◆ **JOB**
Reproduce the material from the line containing "coordinates (202, 94)." through the line containing "x-tick-label: MAR is", both included, with nothing else.

Saved entries
────────────────

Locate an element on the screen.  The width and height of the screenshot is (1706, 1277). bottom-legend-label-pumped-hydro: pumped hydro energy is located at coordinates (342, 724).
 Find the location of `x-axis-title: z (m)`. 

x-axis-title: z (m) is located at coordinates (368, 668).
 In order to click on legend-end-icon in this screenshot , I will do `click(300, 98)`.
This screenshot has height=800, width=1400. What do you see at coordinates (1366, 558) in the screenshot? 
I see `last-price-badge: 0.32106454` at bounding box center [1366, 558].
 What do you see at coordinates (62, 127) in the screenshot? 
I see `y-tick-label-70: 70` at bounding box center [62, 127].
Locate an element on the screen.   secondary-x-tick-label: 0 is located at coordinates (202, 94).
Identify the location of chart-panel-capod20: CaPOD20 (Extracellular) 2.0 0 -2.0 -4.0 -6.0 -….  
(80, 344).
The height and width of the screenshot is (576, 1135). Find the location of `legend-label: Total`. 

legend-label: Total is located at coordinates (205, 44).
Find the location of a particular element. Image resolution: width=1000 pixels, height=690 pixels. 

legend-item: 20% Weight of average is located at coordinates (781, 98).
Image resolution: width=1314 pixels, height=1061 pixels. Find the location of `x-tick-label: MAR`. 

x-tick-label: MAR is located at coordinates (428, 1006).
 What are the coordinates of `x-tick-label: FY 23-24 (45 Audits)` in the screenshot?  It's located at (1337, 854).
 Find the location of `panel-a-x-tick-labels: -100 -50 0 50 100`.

────────────────

◆ **ANSWER FOR THIS EXERCISE**
Locate an element on the screen.   secondary-x-tick-label: 0 is located at coordinates (202, 94).
Identify the location of chart-panel-capod20: CaPOD20 (Extracellular) 2.0 0 -2.0 -4.0 -6.0 -….  
(80, 344).
The height and width of the screenshot is (576, 1135). Find the location of `legend-label: Total`. 

legend-label: Total is located at coordinates (205, 44).
Find the location of a particular element. Image resolution: width=1000 pixels, height=690 pixels. 

legend-item: 20% Weight of average is located at coordinates (781, 98).
Image resolution: width=1314 pixels, height=1061 pixels. Find the location of `x-tick-label: MAR`. 

x-tick-label: MAR is located at coordinates (428, 1006).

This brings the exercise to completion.